Stored records
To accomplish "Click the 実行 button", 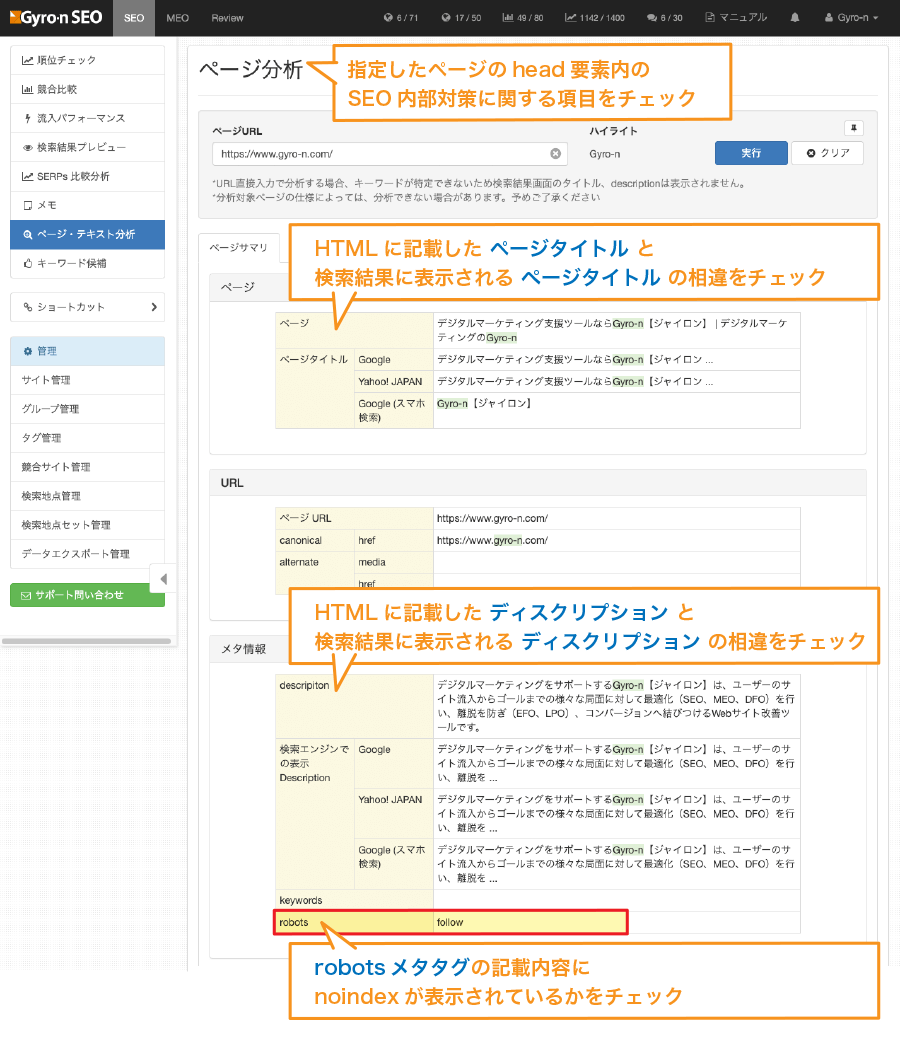I will 750,153.
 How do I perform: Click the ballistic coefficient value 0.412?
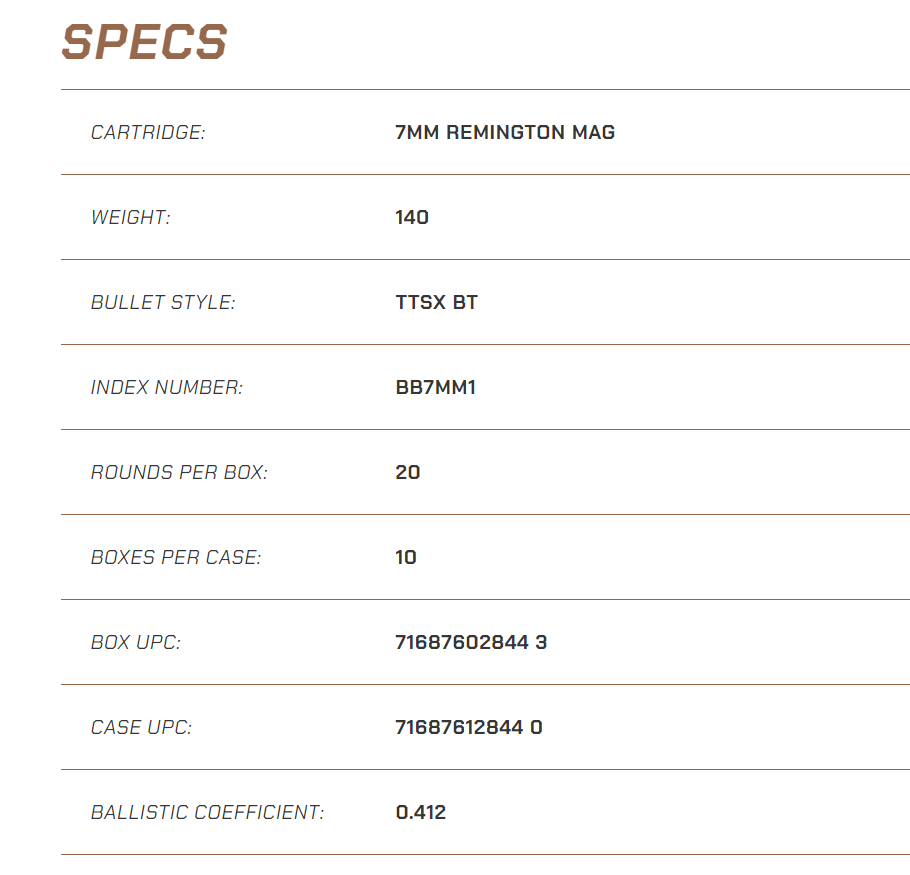[420, 812]
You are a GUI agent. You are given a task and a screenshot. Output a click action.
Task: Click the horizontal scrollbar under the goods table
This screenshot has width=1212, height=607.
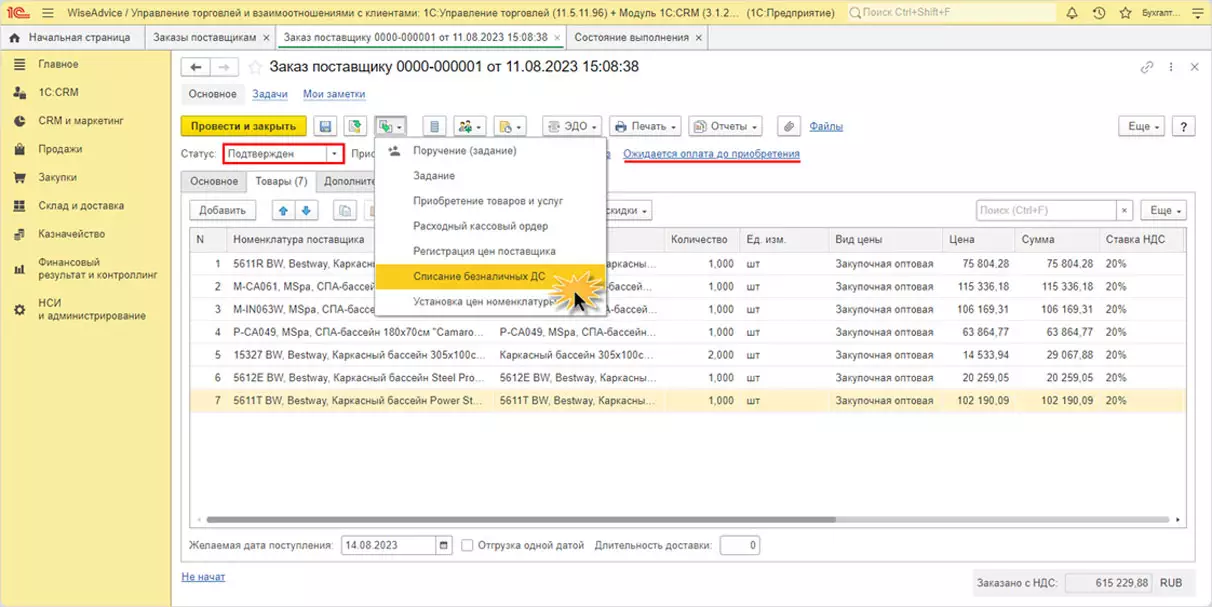pyautogui.click(x=520, y=520)
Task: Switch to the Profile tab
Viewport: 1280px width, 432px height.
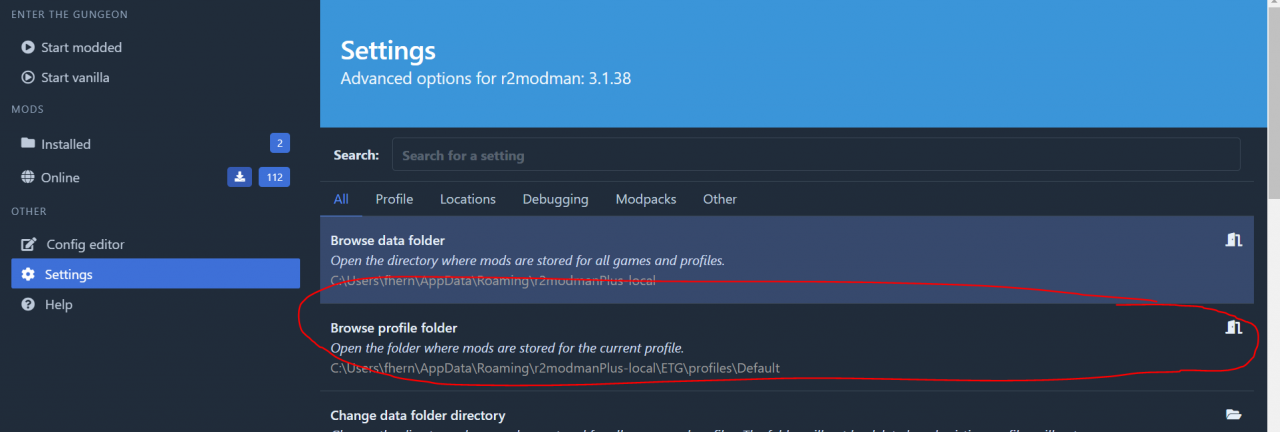Action: (394, 199)
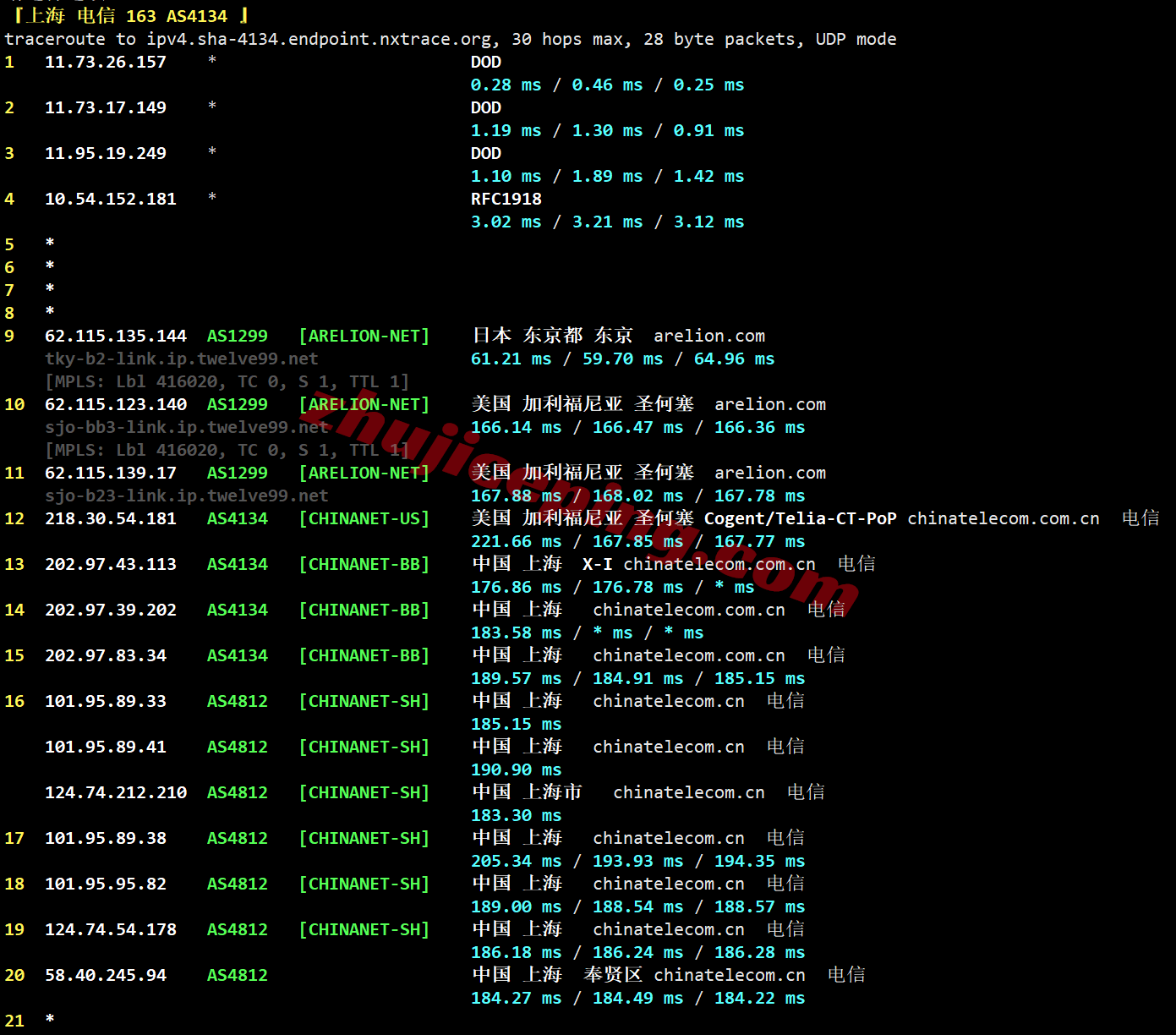Click the [ARELION-NET] tag on hop 9
1176x1035 pixels.
pos(364,336)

* **Action item**:
The lines to copy exactly start with the line above that has "Task: Click the" and go on through the line that has "Task: Switch to the Profile tab"; please include both, add nothing else, and omit the pictures.

* **Result below**:
Task: Click the horizontal scrollbar under the goods table
This screenshot has width=1212, height=607.
pyautogui.click(x=520, y=520)
Task: Switch to the Profile tab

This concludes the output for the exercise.